**Task inputs:**
↓↓↓

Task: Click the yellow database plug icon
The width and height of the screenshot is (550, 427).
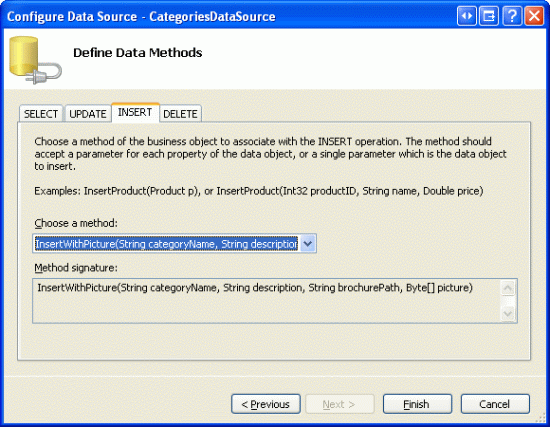Action: tap(35, 60)
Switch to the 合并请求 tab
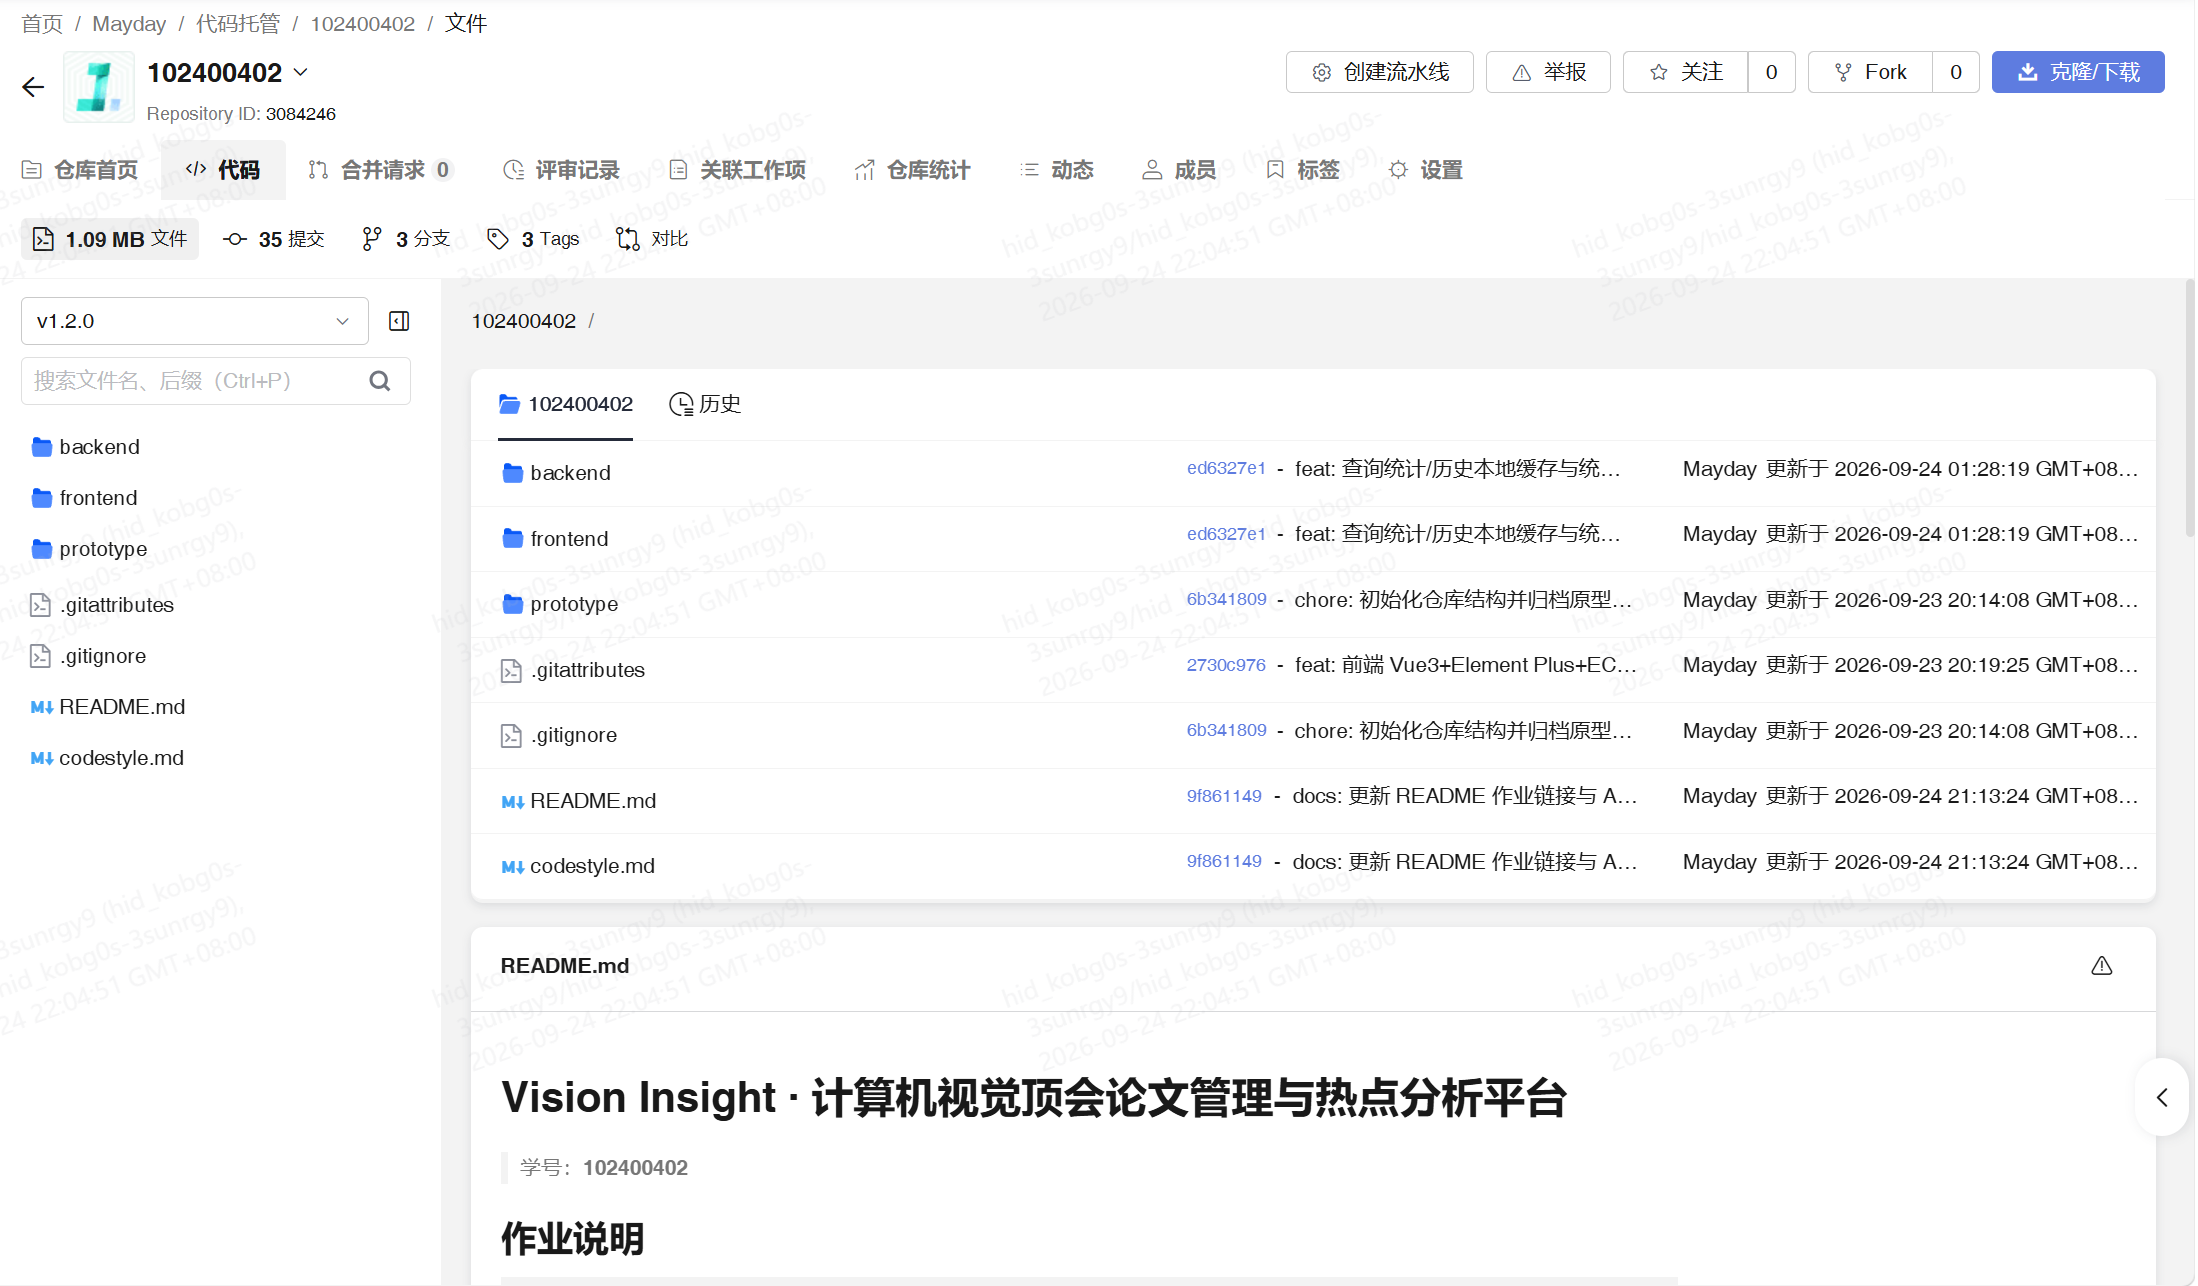2198x1286 pixels. coord(380,170)
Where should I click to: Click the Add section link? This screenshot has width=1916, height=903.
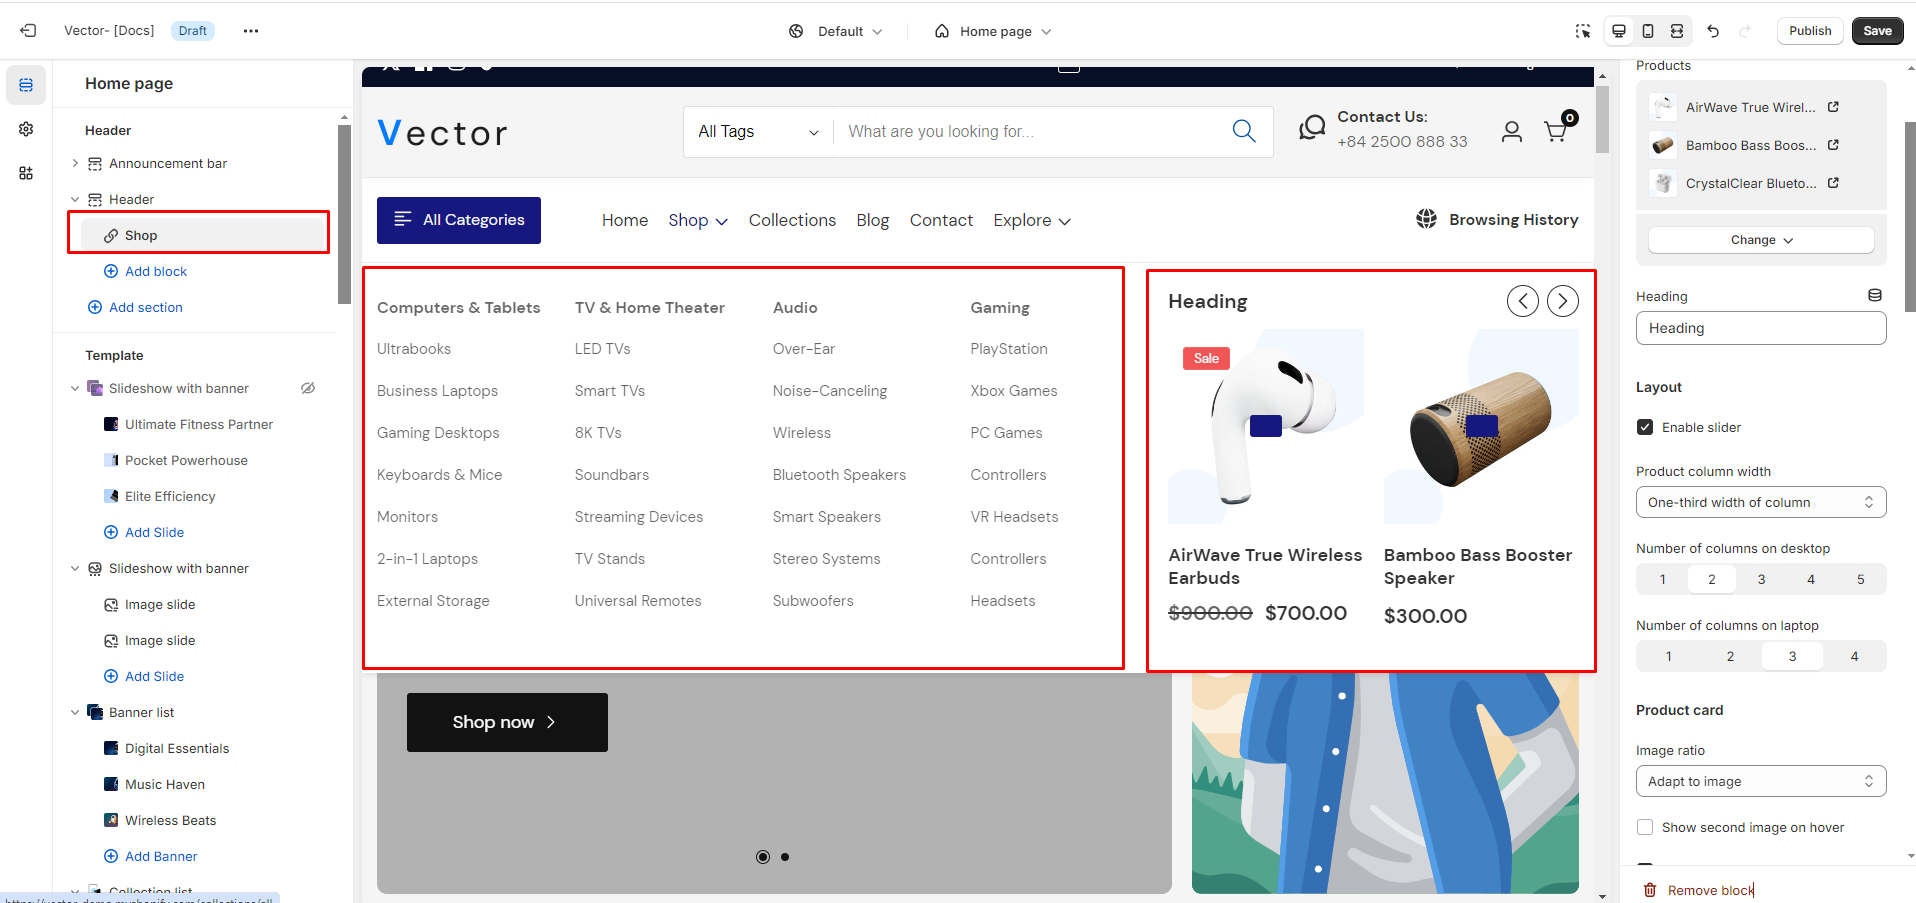click(x=146, y=307)
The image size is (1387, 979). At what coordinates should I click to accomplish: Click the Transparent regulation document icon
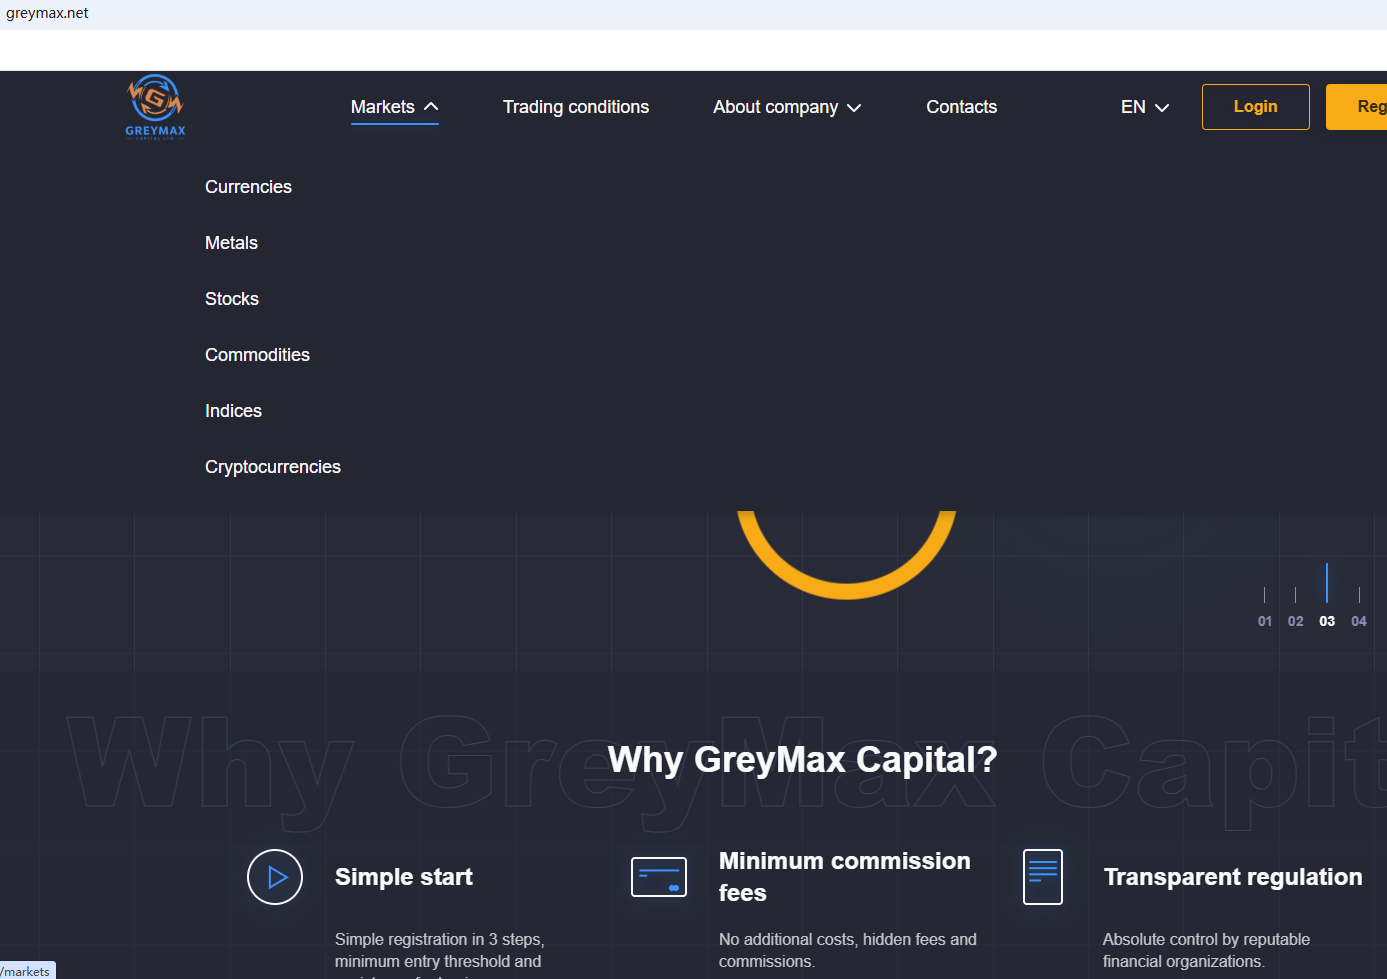pos(1043,877)
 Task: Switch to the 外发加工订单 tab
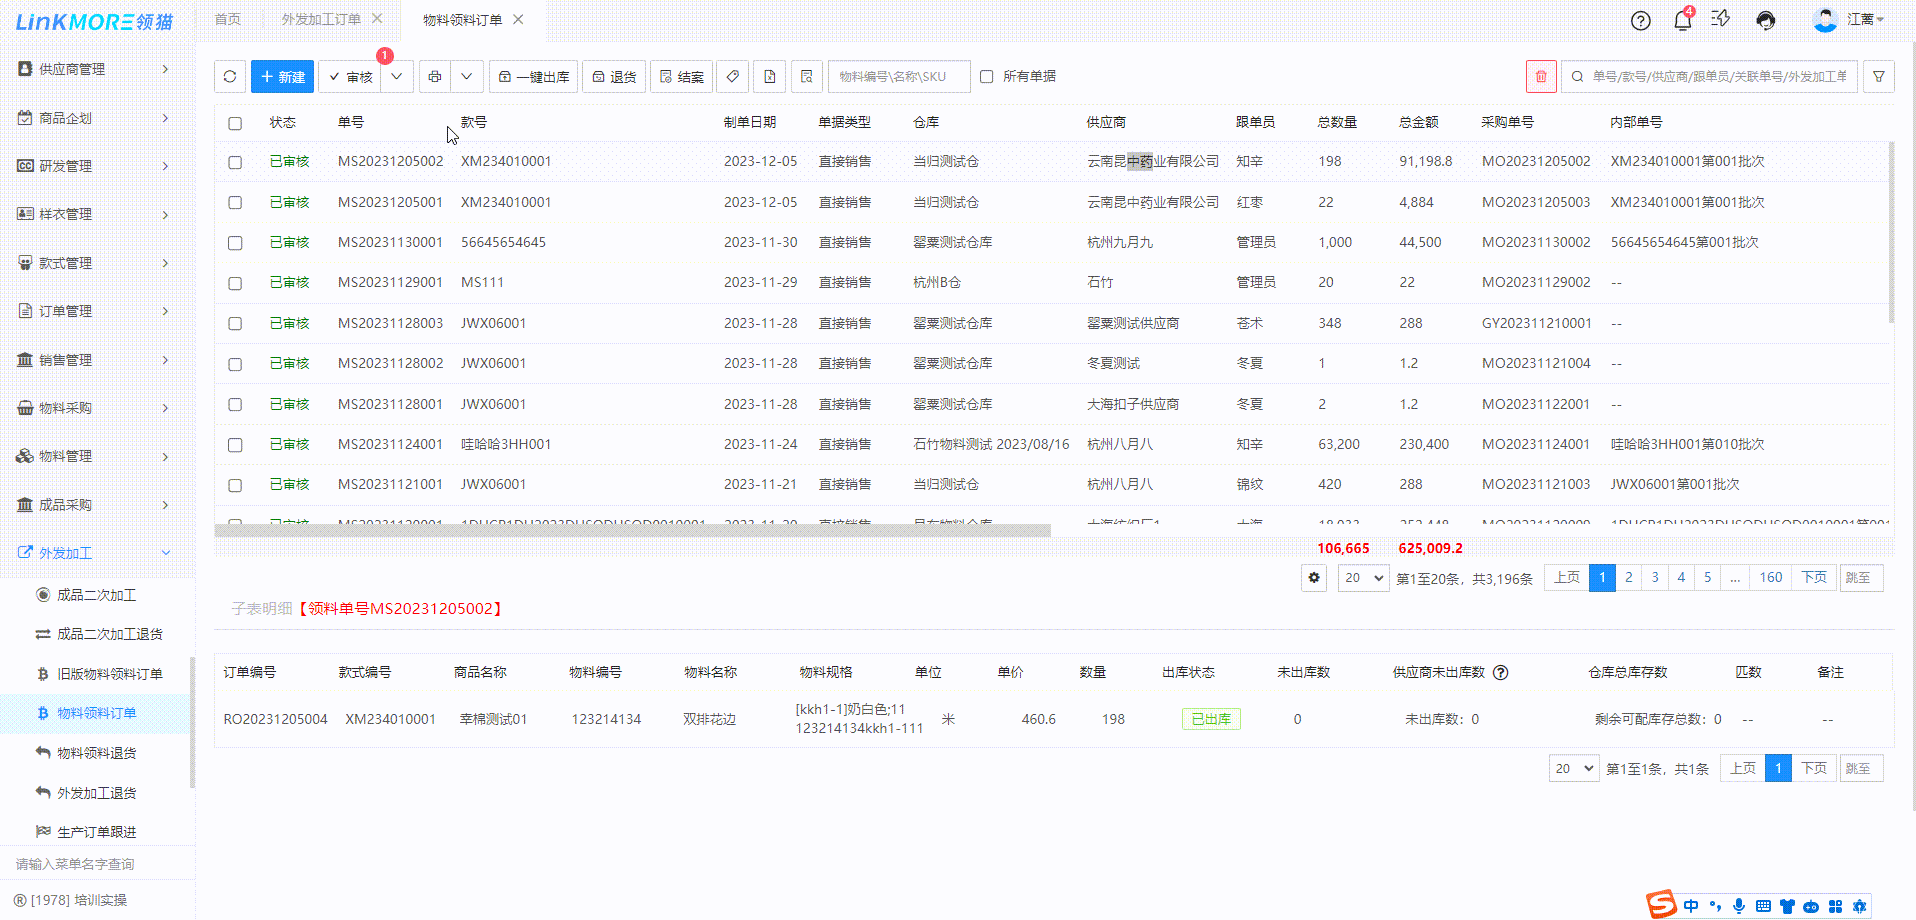320,19
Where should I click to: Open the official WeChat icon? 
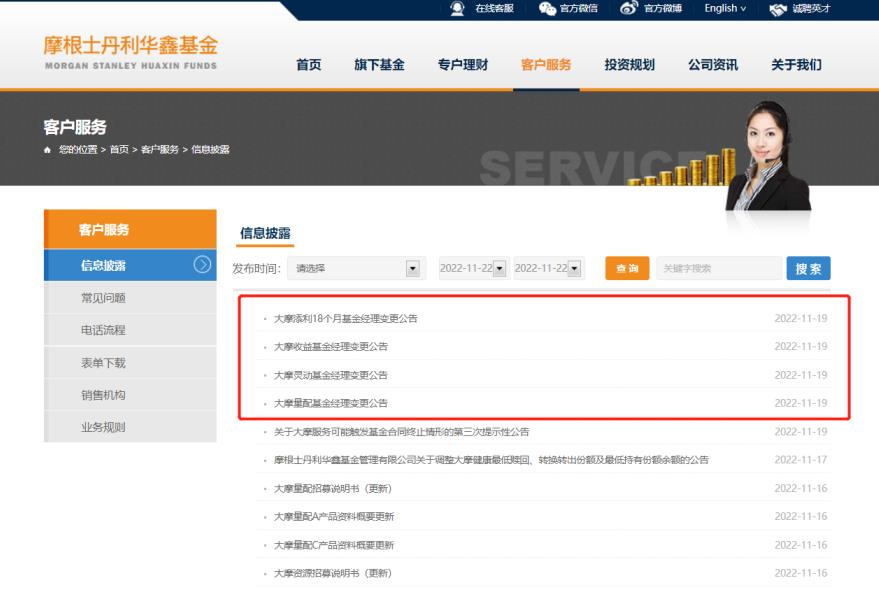pos(549,9)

↑↑↑

**What needs to be done:** Leave every picture out, and repeat exactly the lines from the one containing "Where should I click to: Open" through the last line of the entries, both ends included.

**Response:**
Where should I click to: Open the official WeChat icon? 
pos(549,9)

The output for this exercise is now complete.